**Text to read**

2014 has seen confidence in renewables investment soar. More and more farmers have taken the plunge and invested in wind, solar and other technologies, or offered leases to developers.

On-farm energy generation has really been taken off now and it’s a trend that is forecast to continue in the New Year.

Victoria Lancaster

Victoria Lancaster

H&H Land and Property’s Renewable Energy expert, Victoria Lancaster, has seen a flurry of activity in the sector in the last 12 months as renewable technologies become mainstream. Her clients across northern England and southern Scotland include both farmers keen to begin generating their own energy and landowners approached by alternative power companies seeking sites for their equipment and offering good rental options.

Victoria said: “In 2015, we are expecting renewables to really come of age, and there are opportunities for both farmers and landowners in the sector.

“This year, we’re seen the first appearance of solar farm developers in the north of England, which has led to a rush for 25 acre sites. This trend is set to continue into 2015 so low-grade land near substations is hot property.

“We’re also predicting that farm scale solar trackers will be big news in 2015. They provide at least 30% more output than conventional solar systems, they are easy to fit and only need an acre of land while offering a very attractive return on investment. They’re a good choice for businesses using a lot of electricity, such as dairies and indoor pig units.”

Farm-scale combined heat and power plants (CHPs) are also set to play a major part in the renewables market in the New Year. This technology uses waste products, such as broiler poultry bedding, to produce energy. Units of 250kW are easy to install and are particularly good choices not only for broiler units but for racing stables, commercial MDF producers and others who have waste wood products.

Similarly, biomass is predicted to play an even bigger part in the renewables revolution in 2015, to heat and provide hot water for a range of land based and other businesses.

In addition to the FIT, the new Commercial Renewable Heat Incentive (CRHI) is worth exploring for business using more heat/hot water than electricity. This option is particularly attractive for enterprises such as farm businesses with holiday cottages and swimming pools, dairies and pig breeders.

Biomass is also a very good option for the broader commercial sector. ‘Hotels, care homes and food producers using hot water, such as cheese makers and other manufacturers should all be considering biomass boilers to give them energy and financial stability into the future’, Victoria said: “Biomass is set for massive growth. If you have two or more buildings that require heating, you can invest in a commercial biomass boiler and escape from reliance on fossil fuels, which is especially welcome news for those in rural areas who rely on heating oil.

**Collected material**
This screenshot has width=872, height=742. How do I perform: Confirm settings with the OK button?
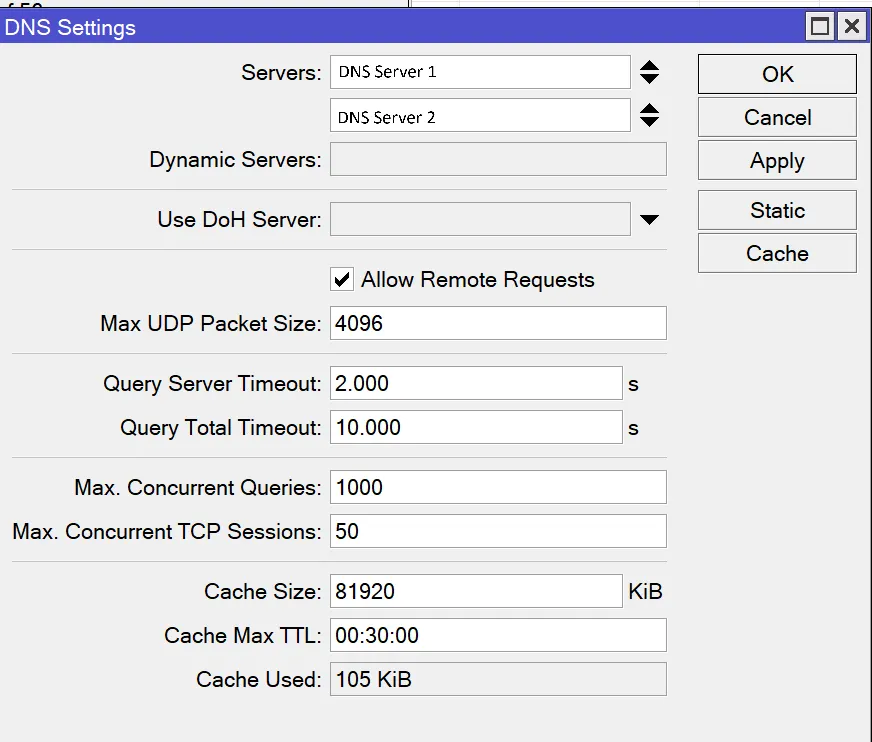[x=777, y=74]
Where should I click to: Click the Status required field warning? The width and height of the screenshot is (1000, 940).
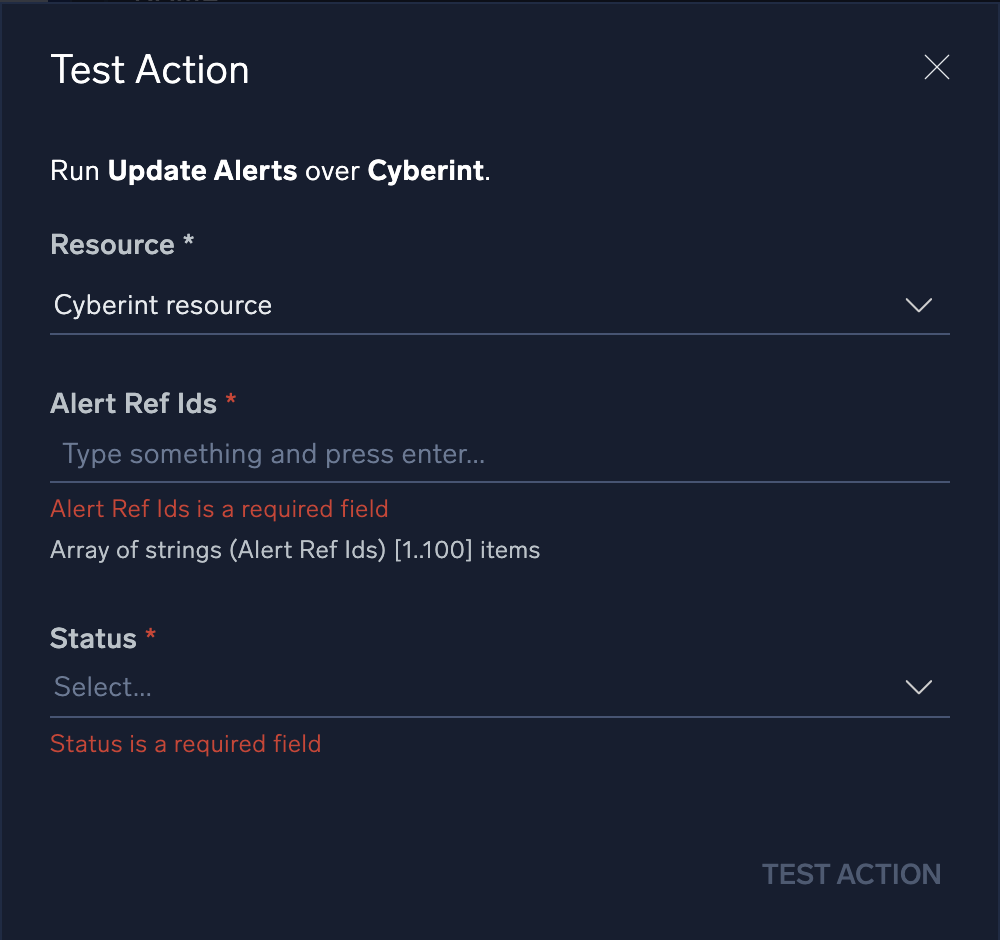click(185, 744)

**Aim of the task**
Repeat the article on farm renewables word for word from "H&H Land and" to "is hot property.". The material after the article on farm renewables is separate from it.

**The output**
H&H Land and Property’s Renewable Energy expert, Victoria Lancaster, has seen a flurry of activity in the sector in the last 12 months as renewable technologies become mainstream. Her clients across northern England and southern Scotland include both farmers keen to begin generating their own energy and landowners approached by alternative power companies seeking sites for their equipment and offering good rental options.

Victoria said: “In 2015, we are expecting renewables to really come of age, and there are opportunities for both farmers and landowners in the sector.

“This year, we’re seen the first appearance of solar farm developers in the north of England, which has led to a rush for 25 acre sites. This trend is set to continue into 2015 so low-grade land near substations is hot property.